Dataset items
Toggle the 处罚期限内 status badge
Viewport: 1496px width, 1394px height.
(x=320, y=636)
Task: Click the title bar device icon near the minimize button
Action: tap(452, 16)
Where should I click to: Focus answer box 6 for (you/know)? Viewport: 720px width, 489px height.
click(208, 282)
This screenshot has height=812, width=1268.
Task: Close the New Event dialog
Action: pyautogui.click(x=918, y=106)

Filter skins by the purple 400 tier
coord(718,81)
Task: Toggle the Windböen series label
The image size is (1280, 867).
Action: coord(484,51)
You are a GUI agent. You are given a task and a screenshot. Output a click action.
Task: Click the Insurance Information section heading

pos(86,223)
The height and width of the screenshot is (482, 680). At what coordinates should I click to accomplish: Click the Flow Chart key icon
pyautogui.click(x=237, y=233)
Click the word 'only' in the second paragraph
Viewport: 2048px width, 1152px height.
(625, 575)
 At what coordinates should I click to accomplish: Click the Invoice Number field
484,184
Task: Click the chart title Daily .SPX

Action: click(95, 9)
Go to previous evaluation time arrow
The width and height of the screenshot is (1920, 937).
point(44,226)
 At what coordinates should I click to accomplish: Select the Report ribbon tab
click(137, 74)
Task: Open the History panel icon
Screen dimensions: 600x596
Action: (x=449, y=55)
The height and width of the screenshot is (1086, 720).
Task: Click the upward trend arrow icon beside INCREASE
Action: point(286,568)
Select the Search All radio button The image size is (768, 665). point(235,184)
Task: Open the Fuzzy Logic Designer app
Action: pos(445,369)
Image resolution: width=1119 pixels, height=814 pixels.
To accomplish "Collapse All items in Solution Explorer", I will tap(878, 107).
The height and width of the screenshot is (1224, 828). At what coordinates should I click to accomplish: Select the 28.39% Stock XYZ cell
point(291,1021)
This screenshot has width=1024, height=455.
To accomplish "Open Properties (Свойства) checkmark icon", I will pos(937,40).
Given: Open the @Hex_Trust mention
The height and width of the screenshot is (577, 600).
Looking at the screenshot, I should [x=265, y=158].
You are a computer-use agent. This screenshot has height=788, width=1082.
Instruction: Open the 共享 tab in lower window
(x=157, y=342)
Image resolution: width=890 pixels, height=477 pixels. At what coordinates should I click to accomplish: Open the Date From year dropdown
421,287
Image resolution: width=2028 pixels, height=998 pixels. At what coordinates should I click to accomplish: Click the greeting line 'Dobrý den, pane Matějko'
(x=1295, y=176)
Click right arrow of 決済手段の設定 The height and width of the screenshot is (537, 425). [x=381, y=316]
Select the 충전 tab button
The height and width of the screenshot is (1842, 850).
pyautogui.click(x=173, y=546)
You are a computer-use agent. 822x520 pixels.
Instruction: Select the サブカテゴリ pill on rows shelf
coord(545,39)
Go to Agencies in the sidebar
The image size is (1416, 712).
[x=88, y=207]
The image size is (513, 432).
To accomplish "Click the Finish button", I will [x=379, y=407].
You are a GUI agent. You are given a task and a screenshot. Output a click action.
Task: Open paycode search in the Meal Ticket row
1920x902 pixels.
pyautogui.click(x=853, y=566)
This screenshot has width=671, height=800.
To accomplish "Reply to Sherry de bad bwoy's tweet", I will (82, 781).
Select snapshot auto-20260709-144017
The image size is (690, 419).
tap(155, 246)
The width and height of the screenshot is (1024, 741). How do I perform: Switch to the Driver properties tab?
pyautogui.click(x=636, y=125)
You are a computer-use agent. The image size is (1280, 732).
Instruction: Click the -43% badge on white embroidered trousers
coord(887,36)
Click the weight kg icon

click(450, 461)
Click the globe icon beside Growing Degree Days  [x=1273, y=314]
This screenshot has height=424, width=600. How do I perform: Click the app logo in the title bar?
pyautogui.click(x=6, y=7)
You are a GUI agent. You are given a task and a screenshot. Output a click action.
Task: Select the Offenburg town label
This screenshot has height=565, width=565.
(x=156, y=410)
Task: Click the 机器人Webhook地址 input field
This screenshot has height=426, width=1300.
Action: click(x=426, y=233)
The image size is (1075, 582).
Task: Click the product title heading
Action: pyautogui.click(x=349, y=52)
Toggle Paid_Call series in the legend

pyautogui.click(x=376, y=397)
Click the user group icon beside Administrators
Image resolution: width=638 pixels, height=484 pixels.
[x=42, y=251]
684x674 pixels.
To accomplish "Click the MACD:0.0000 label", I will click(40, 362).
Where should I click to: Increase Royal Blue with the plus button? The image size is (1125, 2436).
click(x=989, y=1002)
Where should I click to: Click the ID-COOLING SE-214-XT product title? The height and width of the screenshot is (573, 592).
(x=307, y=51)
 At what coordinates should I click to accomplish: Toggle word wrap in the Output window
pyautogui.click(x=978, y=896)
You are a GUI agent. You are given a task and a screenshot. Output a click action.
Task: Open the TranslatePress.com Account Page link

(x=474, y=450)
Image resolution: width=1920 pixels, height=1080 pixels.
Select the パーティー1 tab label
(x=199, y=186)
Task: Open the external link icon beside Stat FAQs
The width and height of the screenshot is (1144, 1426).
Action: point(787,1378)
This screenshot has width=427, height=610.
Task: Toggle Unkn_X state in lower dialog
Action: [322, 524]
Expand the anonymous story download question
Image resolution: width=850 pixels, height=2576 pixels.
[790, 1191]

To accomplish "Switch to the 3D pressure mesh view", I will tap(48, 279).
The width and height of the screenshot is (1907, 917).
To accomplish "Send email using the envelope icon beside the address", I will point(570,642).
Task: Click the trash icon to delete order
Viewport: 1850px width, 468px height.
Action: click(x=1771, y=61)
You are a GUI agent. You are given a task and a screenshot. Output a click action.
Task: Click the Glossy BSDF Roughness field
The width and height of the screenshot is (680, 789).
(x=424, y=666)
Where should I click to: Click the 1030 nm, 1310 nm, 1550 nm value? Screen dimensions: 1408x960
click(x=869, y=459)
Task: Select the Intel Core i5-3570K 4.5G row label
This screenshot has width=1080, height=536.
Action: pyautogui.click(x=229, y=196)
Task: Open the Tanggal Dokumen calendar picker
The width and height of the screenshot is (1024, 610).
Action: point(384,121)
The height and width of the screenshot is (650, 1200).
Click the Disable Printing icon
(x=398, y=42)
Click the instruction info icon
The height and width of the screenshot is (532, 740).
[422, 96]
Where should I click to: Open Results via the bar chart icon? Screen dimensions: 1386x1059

**Task item**
Copy the lines above exactly, beginning at the line that has "Where should I click to: Focus" and stopping after the line that has "Task: Toggle the Windböen series label", and omit the rest.

**Solution to the problem**
Where should I click to: Focus answer box 6 for (you/know)? Viewport: 720px width, 489px height.
click(208, 282)
This screenshot has height=812, width=1268.
Task: Close the New Event dialog
Action: pyautogui.click(x=918, y=106)

Filter skins by the purple 400 tier
coord(718,81)
Task: Toggle the Windböen series label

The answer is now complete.